## TASK INSTRUCTIONS
From the line that holds "Viewport: 1568px width, 748px" to the end of the records, reproduce every line exactly. No pictures.

Dataset entries:
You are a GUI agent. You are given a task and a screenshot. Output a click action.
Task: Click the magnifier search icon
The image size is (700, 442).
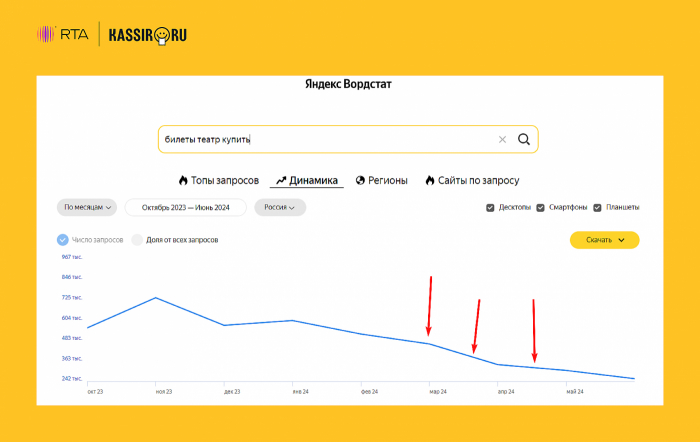(x=524, y=139)
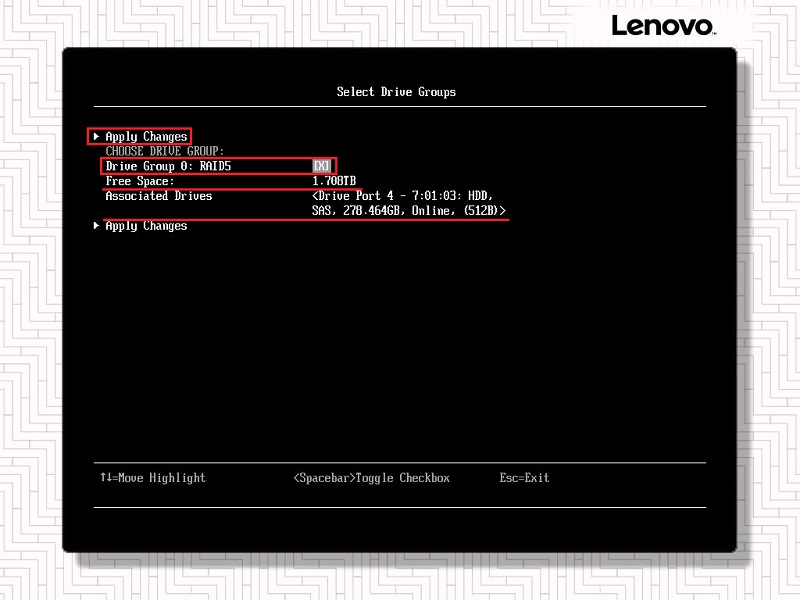Choose Apply Changes below Associated Drives
Image resolution: width=800 pixels, height=600 pixels.
coord(146,226)
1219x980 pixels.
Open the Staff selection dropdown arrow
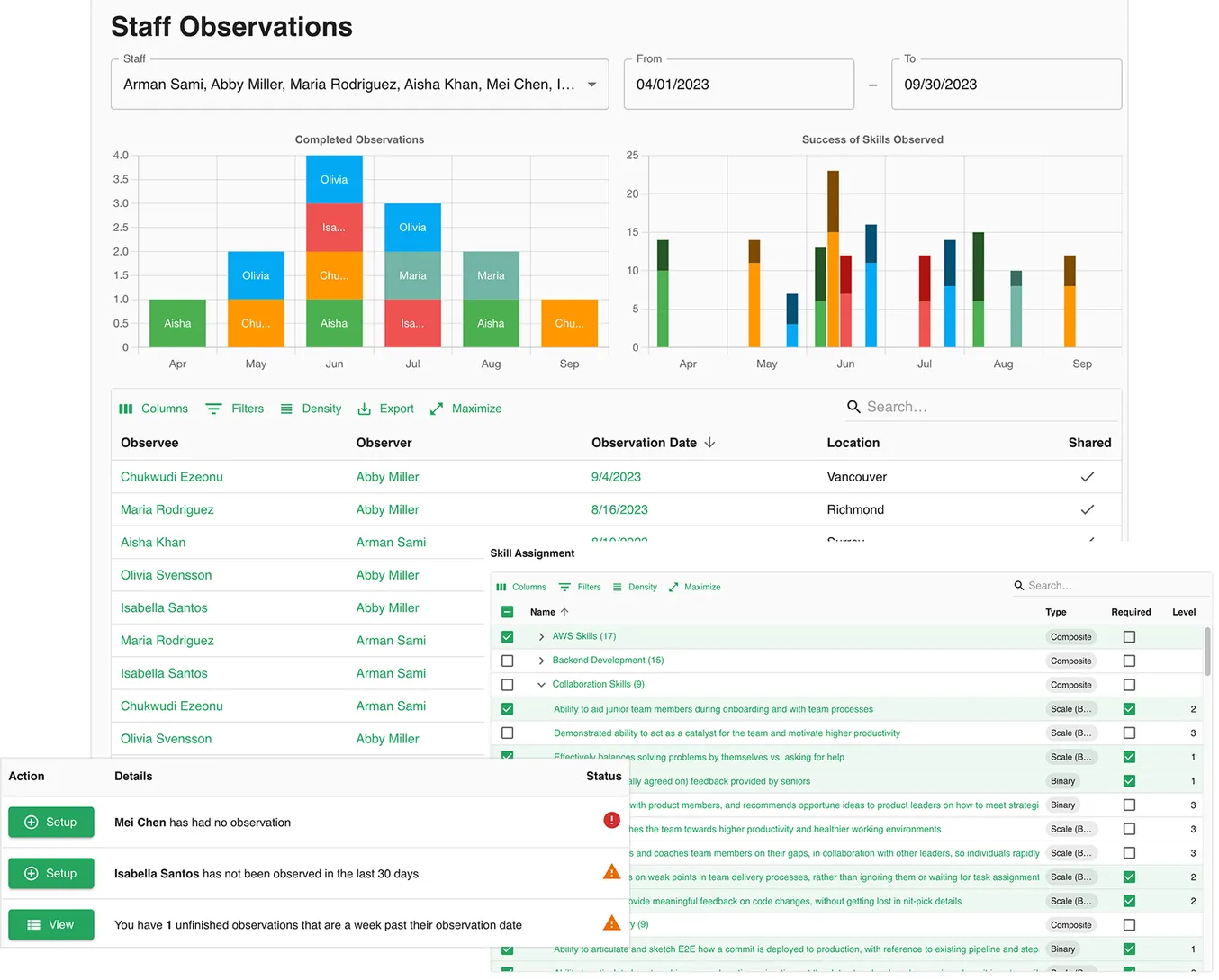point(591,85)
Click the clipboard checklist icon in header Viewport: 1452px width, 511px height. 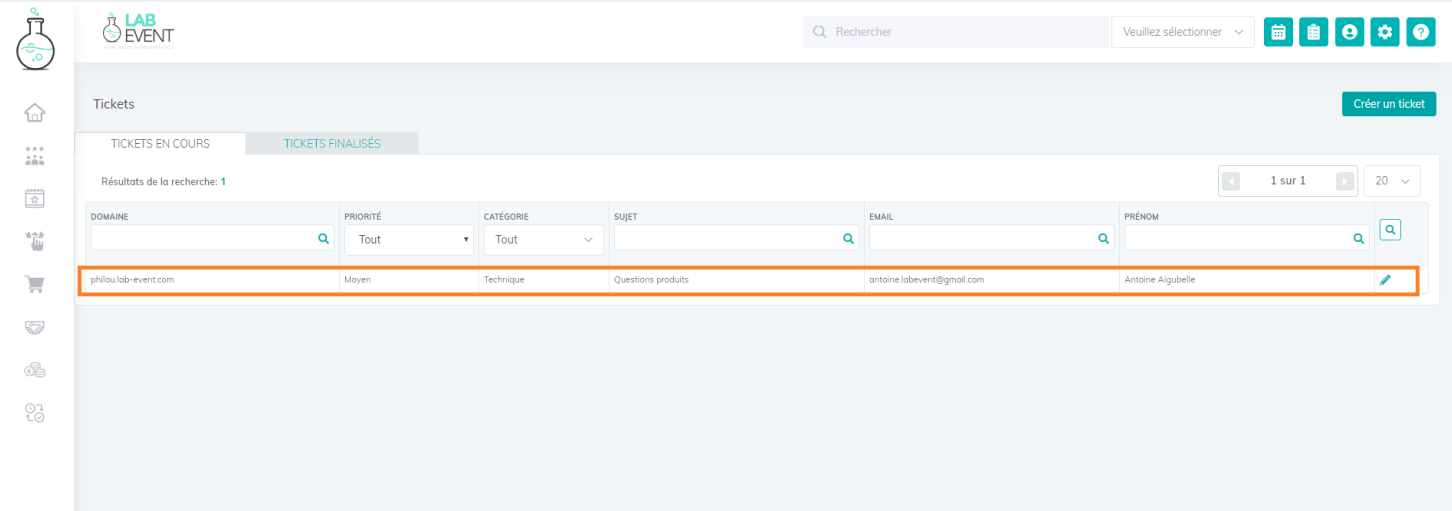pyautogui.click(x=1313, y=32)
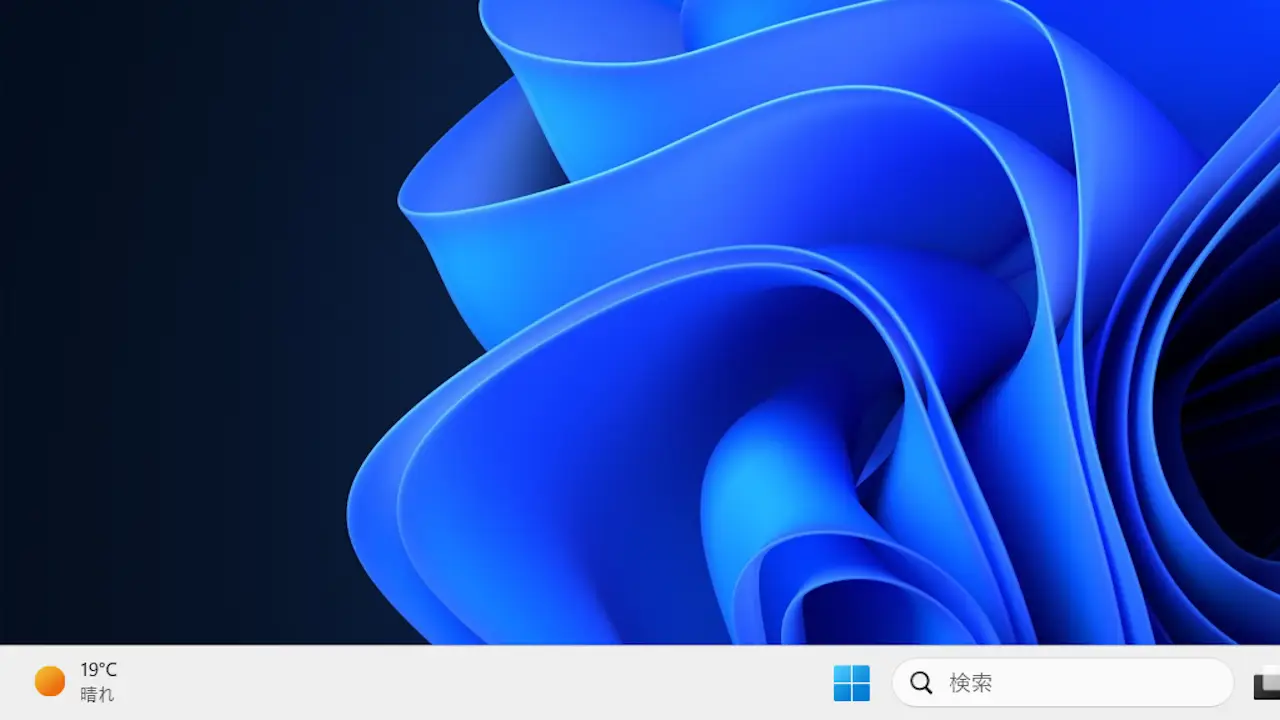Click the 晴れ weather condition label

click(97, 695)
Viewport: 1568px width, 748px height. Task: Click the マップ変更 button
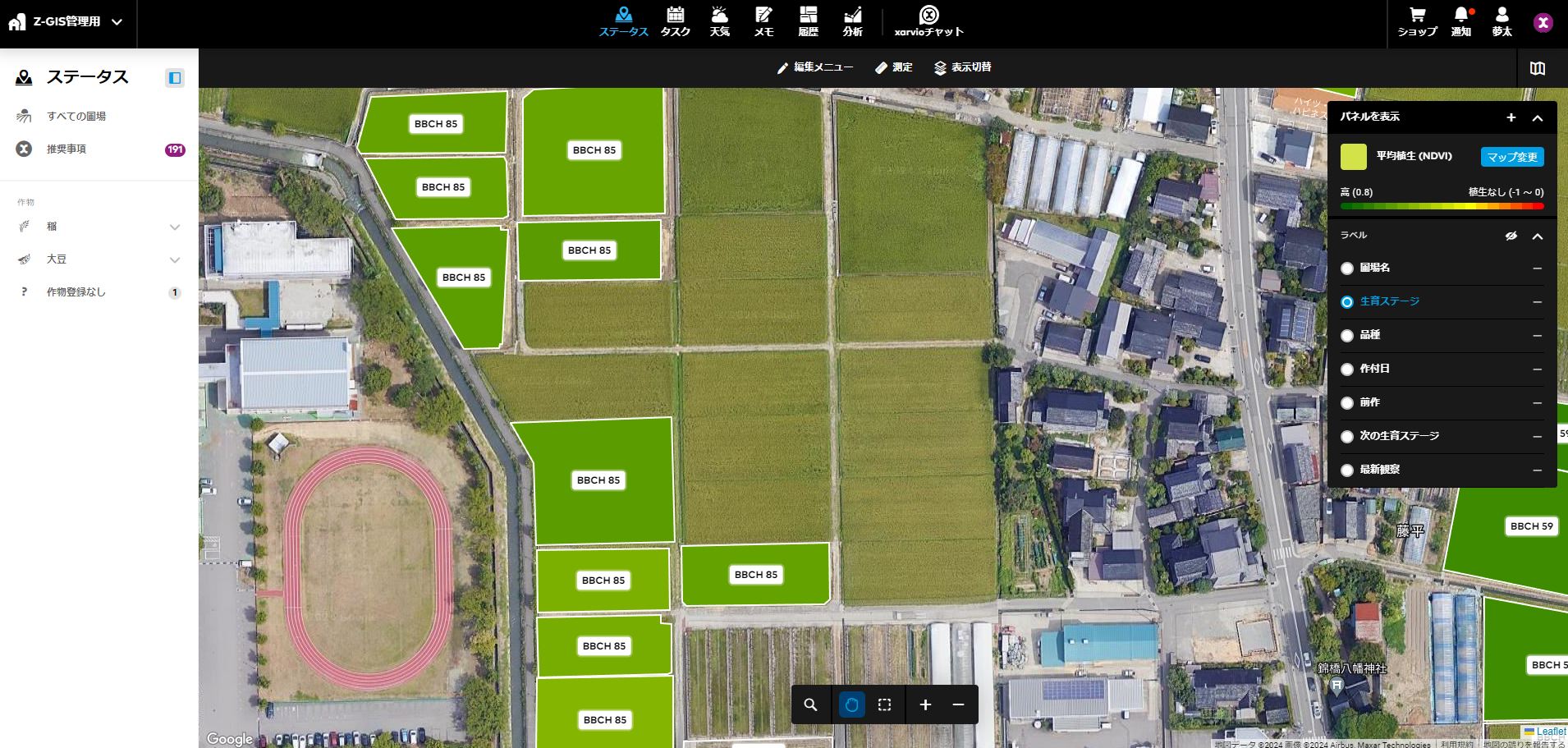1512,157
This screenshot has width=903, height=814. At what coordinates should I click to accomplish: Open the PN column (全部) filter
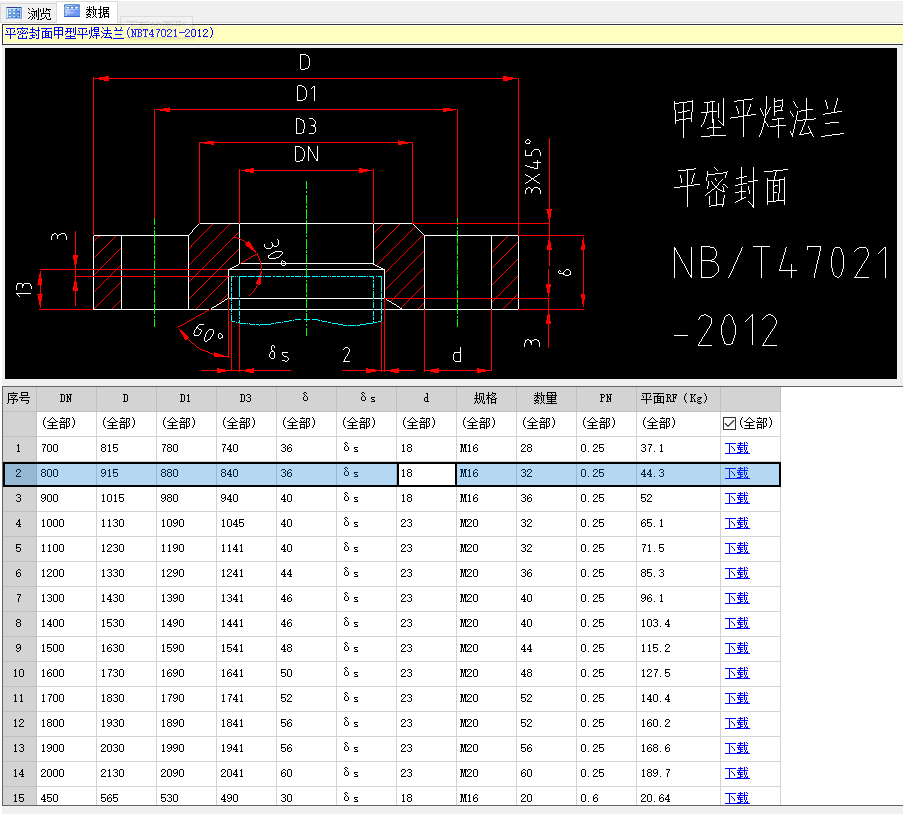pos(597,423)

## RESULT OF THIS EXERCISE
Viewport: 1568px width, 748px height. Task: Click the マップ変更 button
1512,157
This screenshot has width=903, height=814. At what coordinates should I click to accomplish: Open the PN column (全部) filter
pos(597,423)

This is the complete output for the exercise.